Meskipun jarang terjadi, beberapa daerah perkotaan sebenarnya menerima lebih sedikit curah hujan daripada daerah pedesaan di sekitarnya. Hal ini biasanya terjadi di kota-kota yang terletak di lembah dan dataran rendah, di mana pola curah hujan dikendalikan oleh pegunungan di dekatnya. Kota-kota yang paling menonjol adalah Seattle, Washington; Kyoto, Jepang; dan Jakarta, Indonesia.
Ada beberapa alasan mengapa sebagian besar kota menerima lebih banyak curah hujan daripada tetangga pedesaan mereka. Rekan penulis Liang Yang, profesor di Jackson School, mengatakan salah satu faktor kunci adalah keberadaan gedung-gedung tinggi, yang menghalangi atau memperlambat kecepatan angin. Hal ini menyebabkan konvergensi udara menuju pusat kota.

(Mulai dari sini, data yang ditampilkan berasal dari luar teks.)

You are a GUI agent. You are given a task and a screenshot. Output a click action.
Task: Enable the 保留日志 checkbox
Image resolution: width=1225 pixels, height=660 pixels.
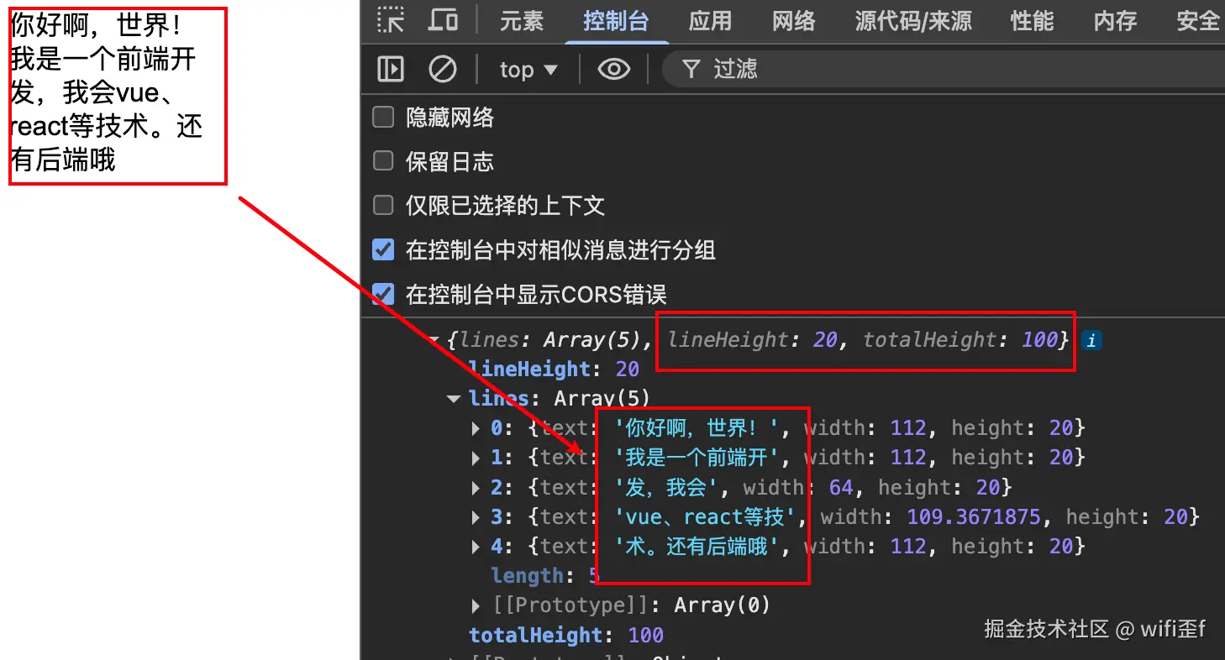(x=382, y=161)
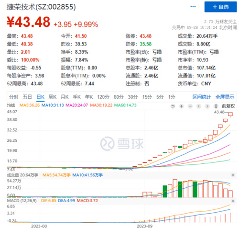This screenshot has width=239, height=229.
Task: Open 区间统计 range statistics link
Action: tap(202, 97)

"Bangunan-bangunan semakin meningkatkan konvergensi ini dengan memperlambat angin, yang menghasilkan gerakan udara ke atas yang lebih kuat. Gerakan ke atas ini mendorong kondensasi uap air dan pembentukan awan, yang merupakan kondisi kritis untuk menghasilkan curah hujan dan presipitasi," kata Yang.
Para peneliti menemukan bahwa populasi memiliki korelasi terbesar dengan anomali presipitasi perkotaan dibandingkan dengan faktor lingkungan dan urbanisasi lainnya. Hal ini karena populasi yang lebih besar biasanya menciptakan daerah perkotaan yang lebih padat dan lebih tinggi, bersama dengan lebih banyak emisi gas rumah kaca, dan karenanya lebih terasa panas, kata Niyogi.

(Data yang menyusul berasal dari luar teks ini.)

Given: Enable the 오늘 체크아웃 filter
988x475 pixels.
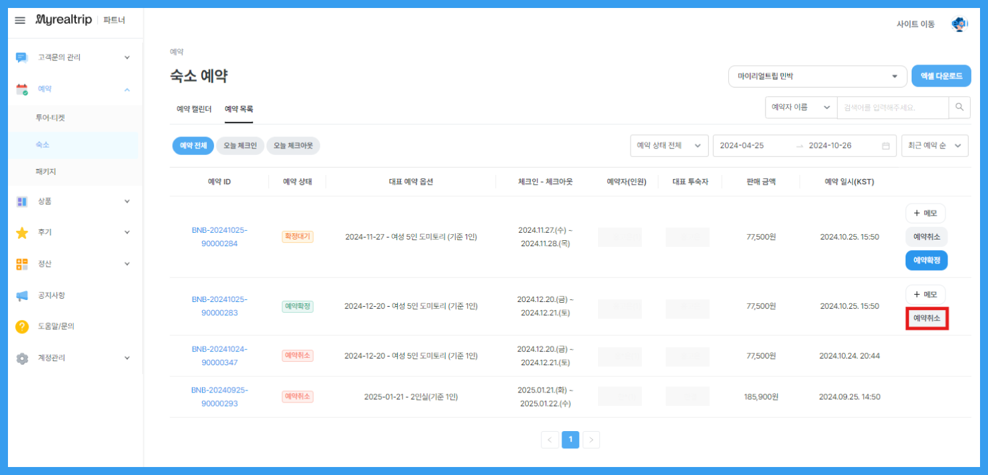Looking at the screenshot, I should (x=293, y=145).
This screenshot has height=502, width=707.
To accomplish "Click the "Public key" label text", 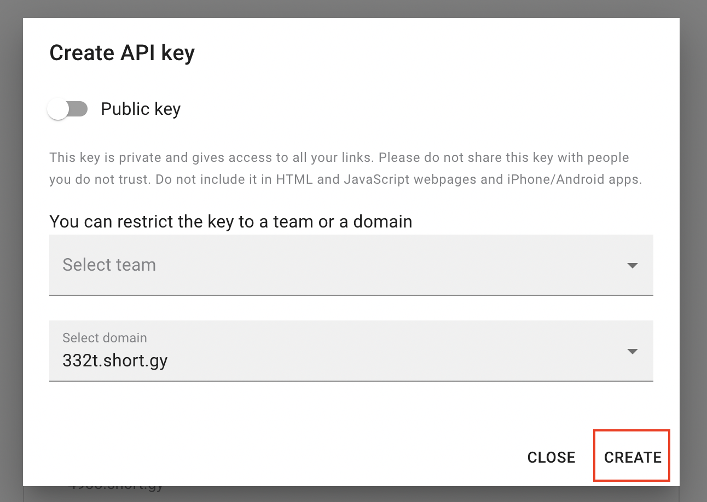I will [141, 109].
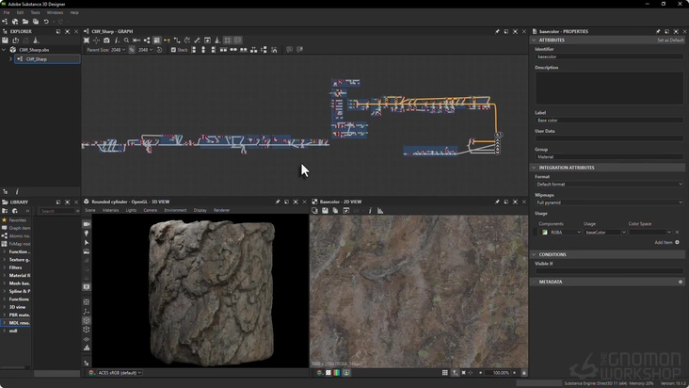Open the Format dropdown showing Default format
The image size is (689, 388).
[609, 185]
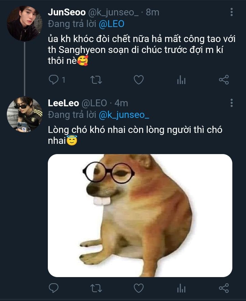The height and width of the screenshot is (301, 246).
Task: Reply to JunSeoo's tweet
Action: [x=54, y=80]
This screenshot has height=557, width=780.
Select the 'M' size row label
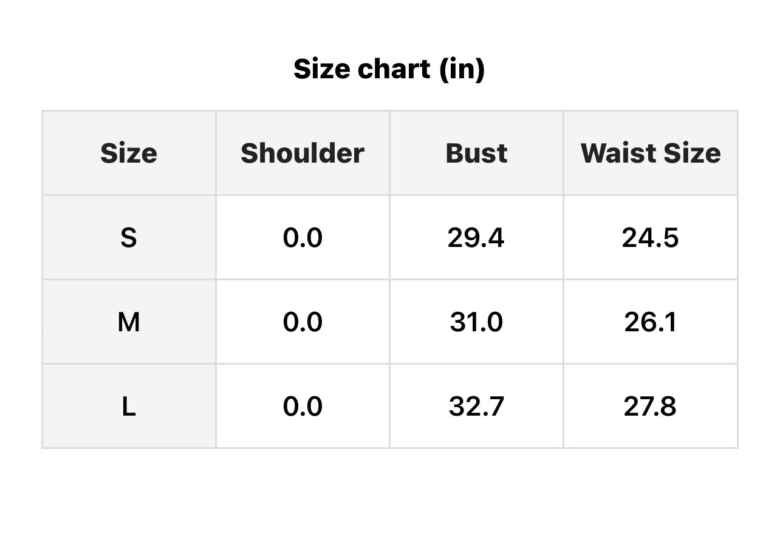click(x=129, y=322)
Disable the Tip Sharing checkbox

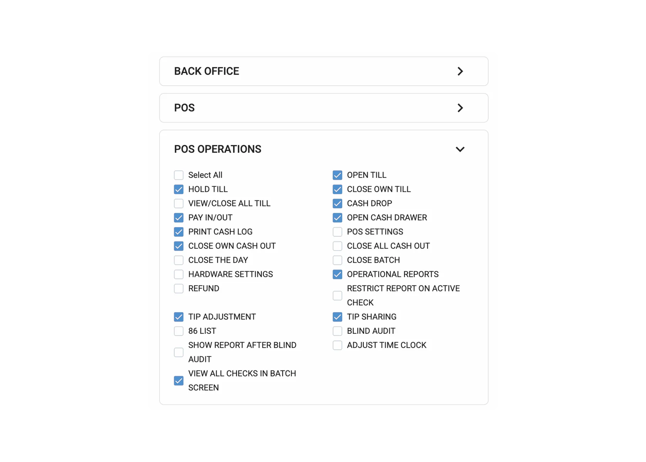click(x=337, y=317)
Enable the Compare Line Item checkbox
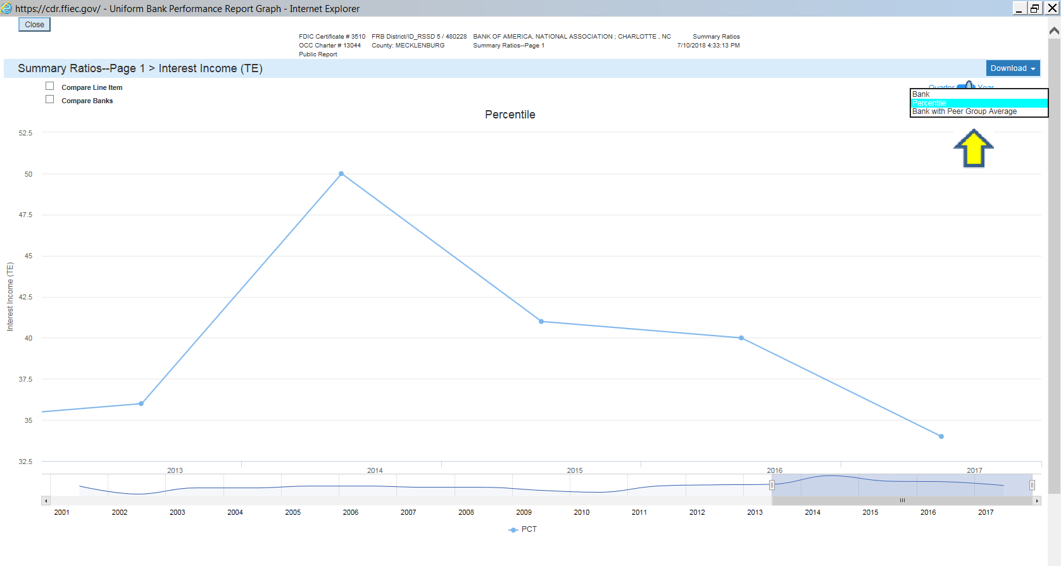This screenshot has width=1061, height=566. (49, 86)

Fenomena ini memiliki implikasi untuk semua kota yang menuju masa depan perubahan iklim, kata Yang. Kondisi ini menggambarkan bagaimana peningkatan kemungkinan curah hujan di kota-kota, yang dikombinasikan dengan permukaan kedap air yang membentuk lingkungan perkotaan mereka, dapat memicu terjadinya banjir bandang.
"Menggabungkan kedua faktor ini berarti kita harus mengembangkan cara-cara inovatif untuk bersiap menghadapi banjir bandang," tegas Yang.